Researchers at the University of Guelph studying the impact of the COVID-19 caseload on the medical system in Canada have found the number of new cases continue to climb among people under the age of 20 in Ontario.

Ed McBean, a professor and the lead researcher, said as of mid-May, infection curves were flattening for other age groups in the province but numbers of daily new cases for people under 20 were still rising, especially in the Toronto and Peel regions.

“It was very surprising — a significant increase. They are not the biggest caseload at this point, but they are increasing at the highest rate,” McBean told CBC News on Monday. “This was very unusual, especially given that daycares and schools are closed.”

McBean analyzed data from Ontario public health units alongside University of Guelph engineering professor Andrew Gadsden, PhD student Brett Snider and John Yawney, chief analytic officer with Adastra Corp., an information management and data science firm in Markham, Ont.
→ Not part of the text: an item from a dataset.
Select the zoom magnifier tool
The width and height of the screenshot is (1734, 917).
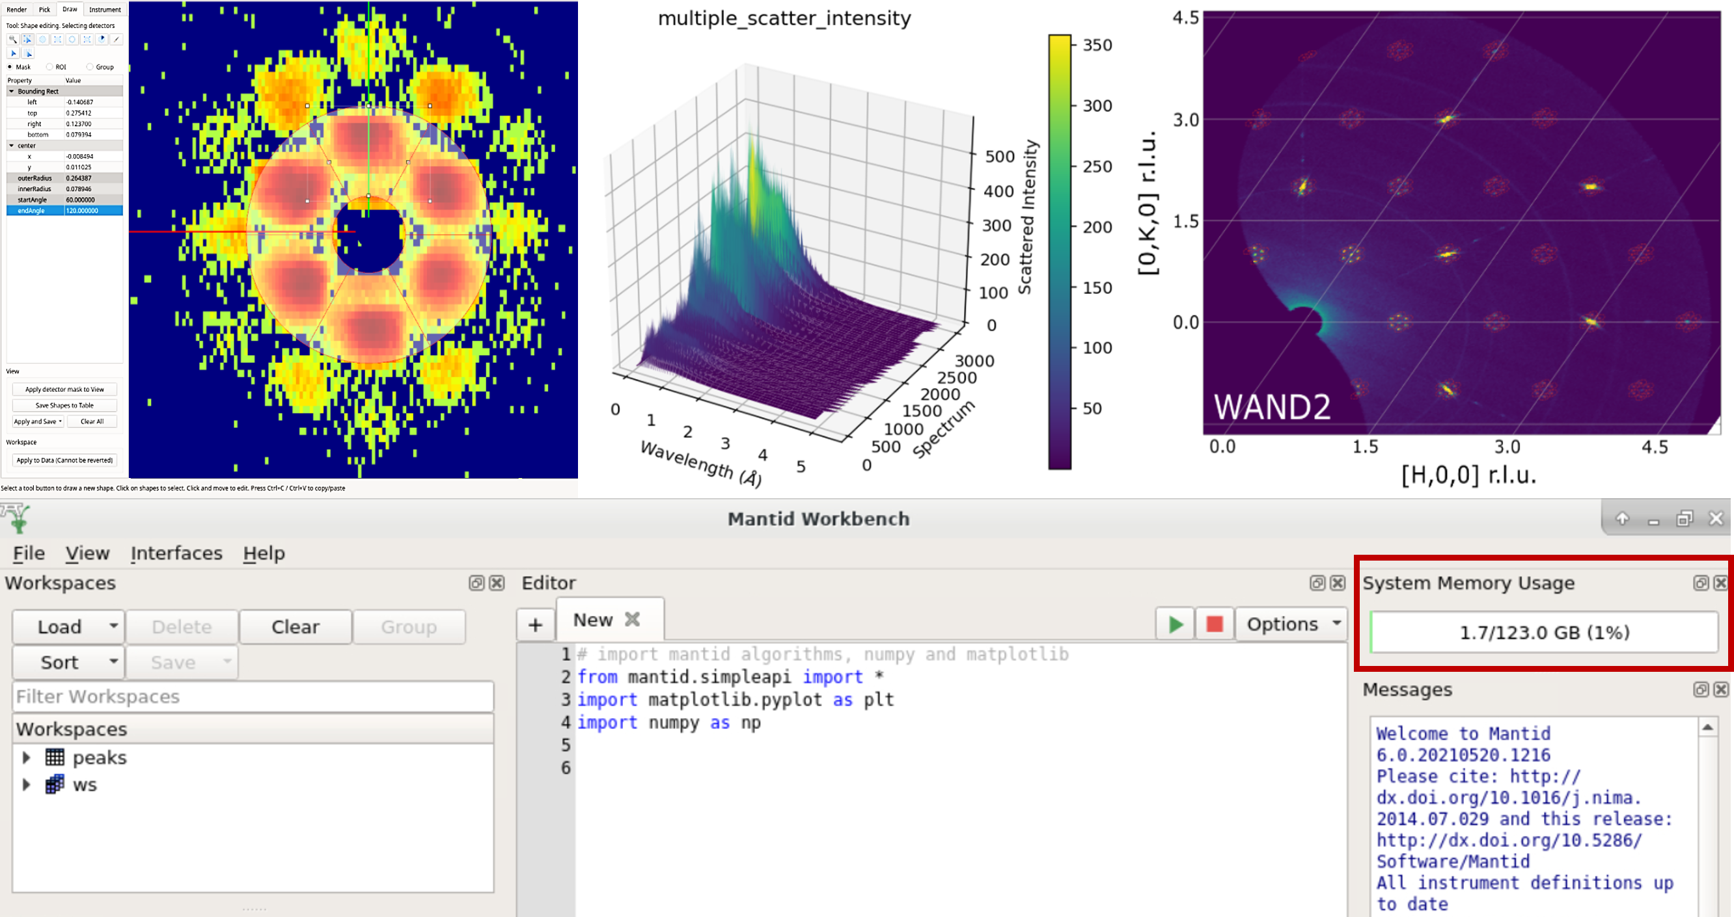pos(13,40)
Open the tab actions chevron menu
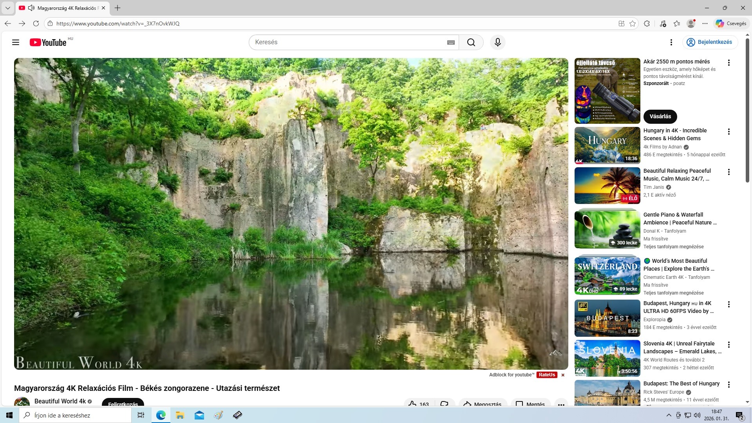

Under federal funding last month from the Alliance COVID-19 grant program of the Natural Sciences and Engineering Research Council, the team uses artificial intelligence models to collect and analyze data on regional coronavirus infection levels, along with demographic and behavioural information.

Key findings of the study

The study found that for people under 20:

  • Outside of Toronto and Peel, there were about eight cases of COVID-19 reported each day through the first half of April. That number declined to about six per day by the end of May.
  • In both Peel and Toronto, cases continued to climb. In Peel, cases rose from about two per day in mid-April to about nine by the end of May. Over the same period, Toronto cases have risen from about four per day to more than 10.
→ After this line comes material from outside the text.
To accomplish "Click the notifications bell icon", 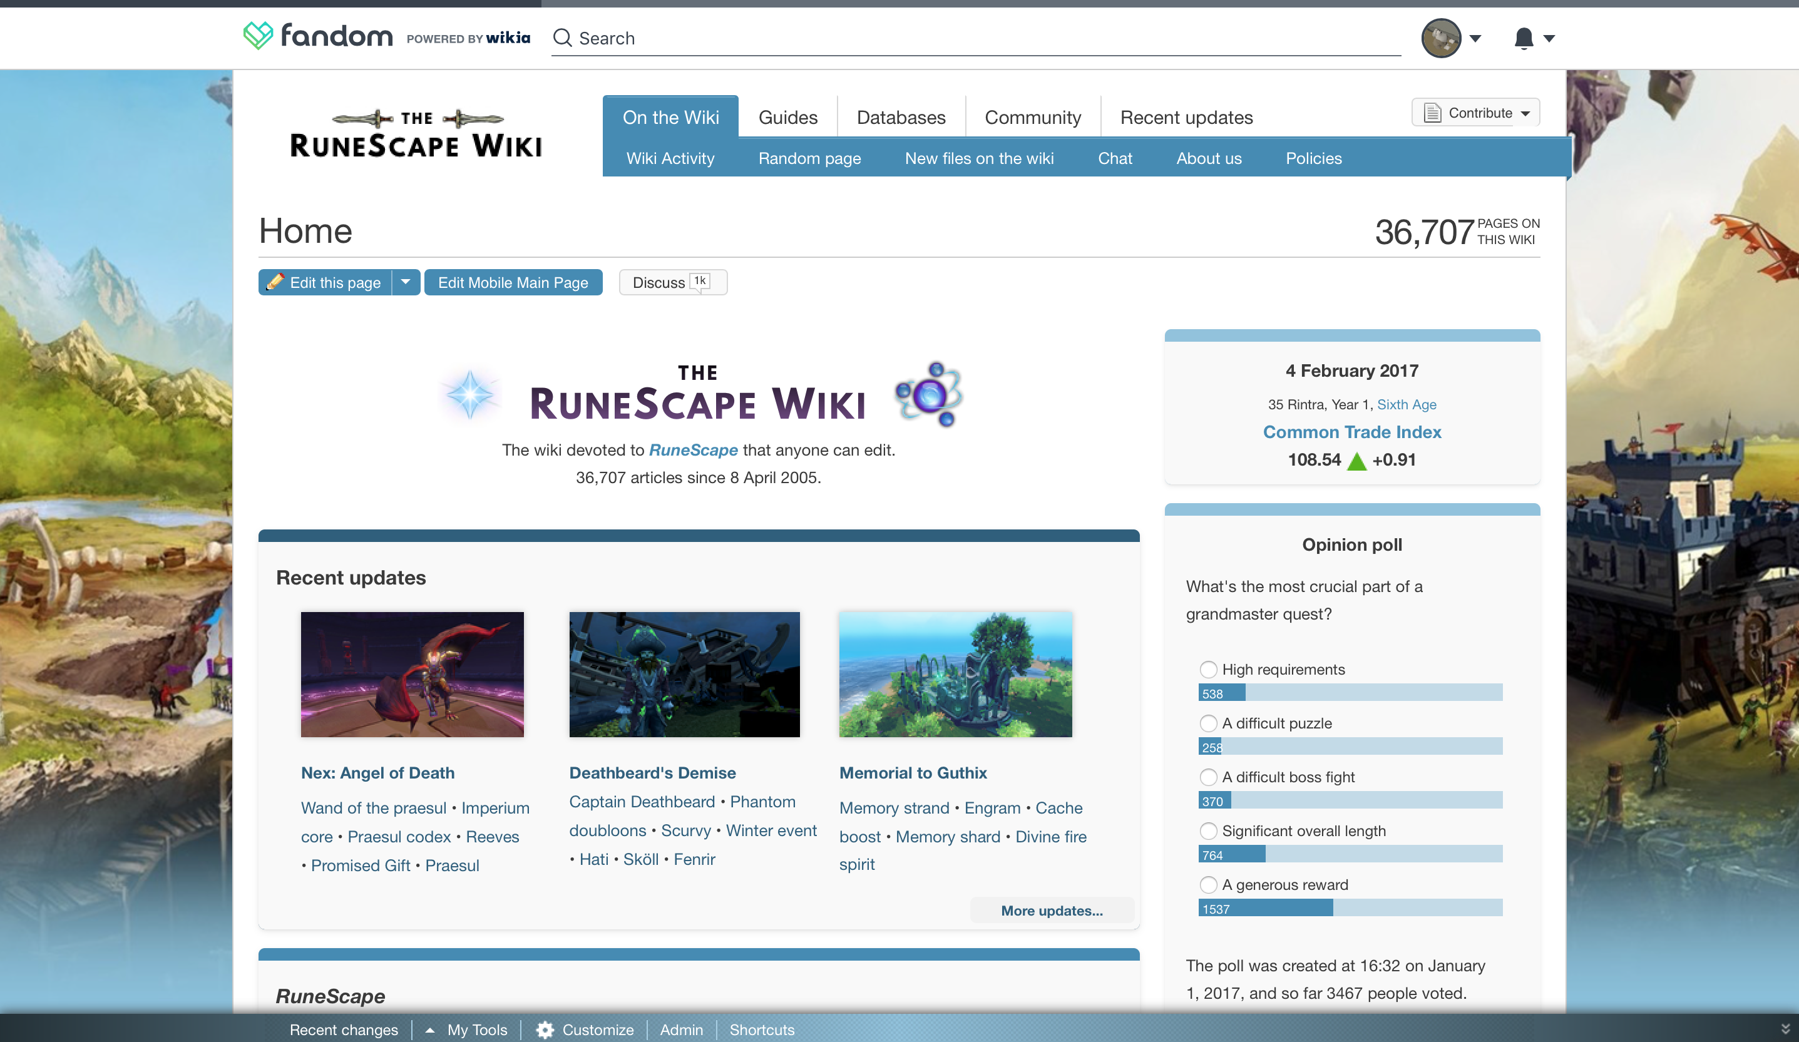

For people between the ages of 20 and 29, the study found:

  • Public health units outside of Toronto and Peel recorded a rapid increase in cases through early March, reaching nearly 30 per day by mid-April. Daily cases then declined to about 20 by the end of May.
  • In Toronto, cases in this age group rose more gradually, to about 20 per day by May 1. Cases levelled off slightly to about 18 by the end of May. Peel region saw an even more gradual increase since March, as numbers of daily cases reached more than 20 and continued to rise at the end of May.
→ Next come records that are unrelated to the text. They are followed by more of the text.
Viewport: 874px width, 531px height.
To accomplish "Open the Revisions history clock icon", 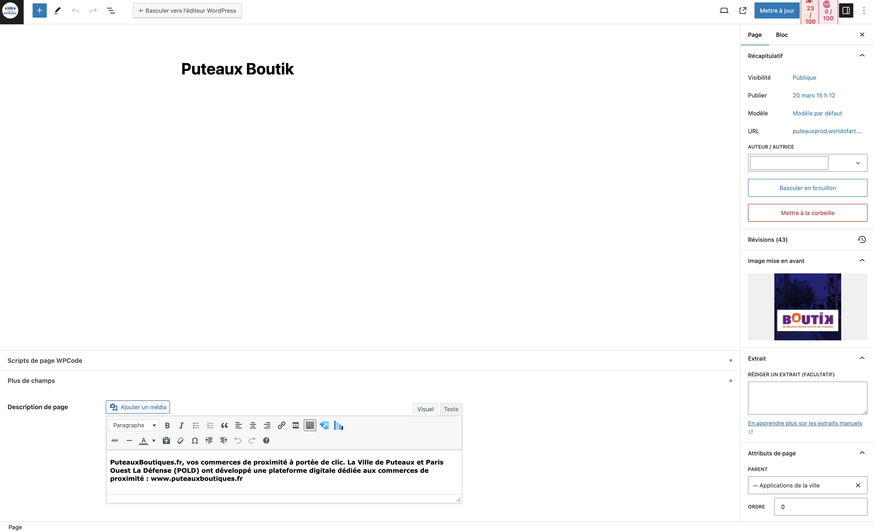I will pyautogui.click(x=862, y=240).
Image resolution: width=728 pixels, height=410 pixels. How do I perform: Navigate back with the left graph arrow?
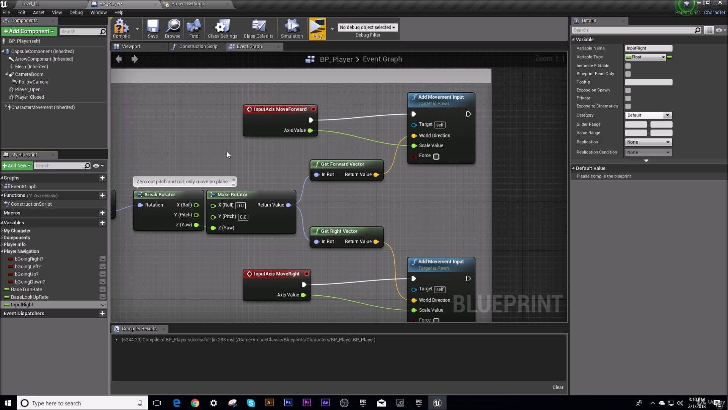click(x=119, y=59)
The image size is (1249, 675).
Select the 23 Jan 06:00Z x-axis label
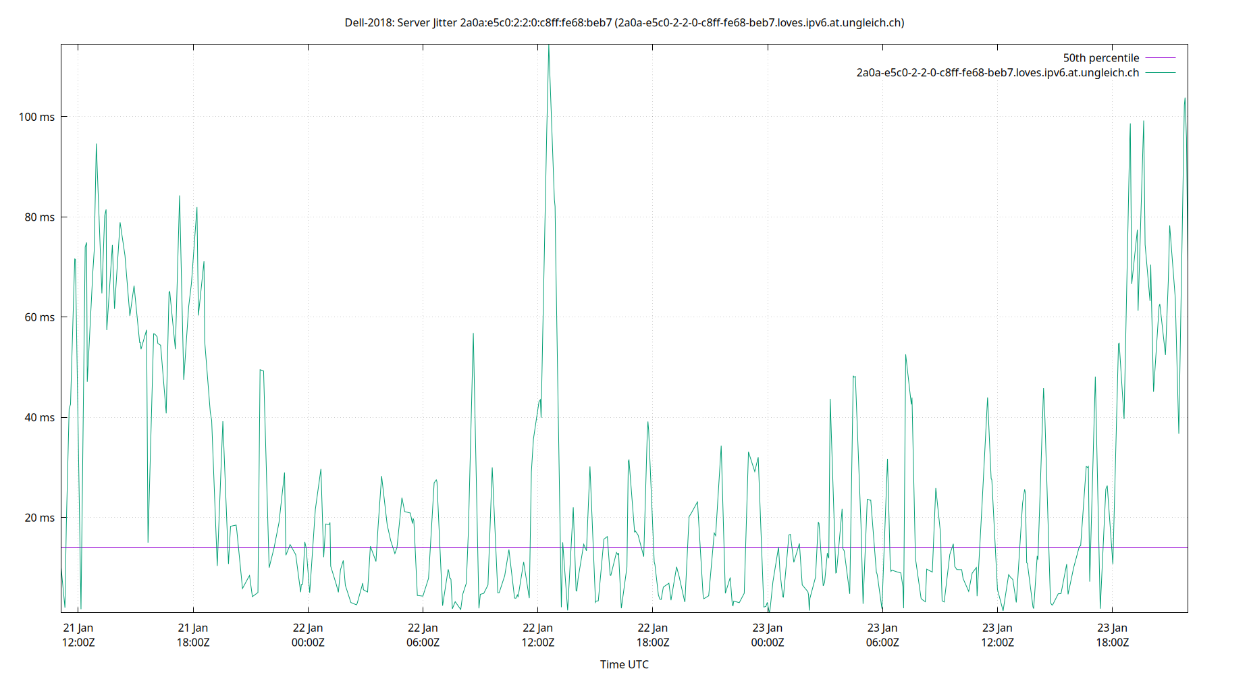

McBean hopes to analyze similar data from other provinces.

He said he doesn’t know why the under-20 results differ, although he suspects frustration over lockdown measures is rising among children and teens as well as their parents.

University of Guelph professor Ed McBean says COVID-19 cases are still increasing in Ontario’s under-20 population. (Submitted by Ed McBean)

Schools remain closed

In May, the Ontario government announced that schools will not reopen this spring and McBean said the results support their continued closure.
While schools have been cancelled for the rest of this spring, daycare centres face more pressure to reopen, particularly as parents look to return to work.

“All of the modelling we do says, ‘Gee, that’s going to be a problem,’ because while the very young don’t typically get catastrophic impacts [from COVID-19], they have the ability to bring it into the environment of the home, where children of that age are then able to pass it on to the older generations … so that’s the fear,” McBean said.

“The biggest problem going forward is: how are daycare and summer day camps going to function … because it’s all to do with contact between individuals. That’s the key and this is such an incredibly transmissible virus.

“Our suggestion is proceed very carefully and focus on the high-density areas and try to get a better understanding of how daycares might operate. They’re chaos … everybody shares toys and everything else. There’s only so much disinfection that you can actually create,” McBean said.

Quebec saw an increase in cases after some students returned to school on May 11.

Between May 11 and May 31, 78 cases were confirmed among students and staff across multiple schools in Quebec.

Back to where it all began

Waterloo Region Public Health’s acting medical officer of health, Dr. Hsiu-Li Wang, said her office will be taking a closer look at the trends now that there has been expanded testing and the economy has started to reopen.

“It is likely to look different because before, our numbers were very much influenced by what was happening in the long-term care homes and retirement homes,” Wang said.

“We could see what we saw in the beginning of the COVID pandemic in our region, which was oftentimes, it was people that weren’t in the older age groups that were getting infected. That was at the beginning and we could be returning to that now.”

Dr. Hsiu-Li Wang is Waterloo region’s acting medical officer of health. (Carmen Groleau/CBC)

Calls to continue physical distancing

Wang is urging people not to let their guard down when it comes to COVID-19.

“We are always worried about people sort of feeling that, ‘OK, it’s safe now and I don’t really have to follow the recommendations,'” she said.

“Continue to practise physical distancing, stay at home if you’re sick. I think people have to remember that this virus has not gone away, that it’s still circulating in our community, we still have cases and we are still at risk of very quickly having a resurgence of cases if we’re not careful.”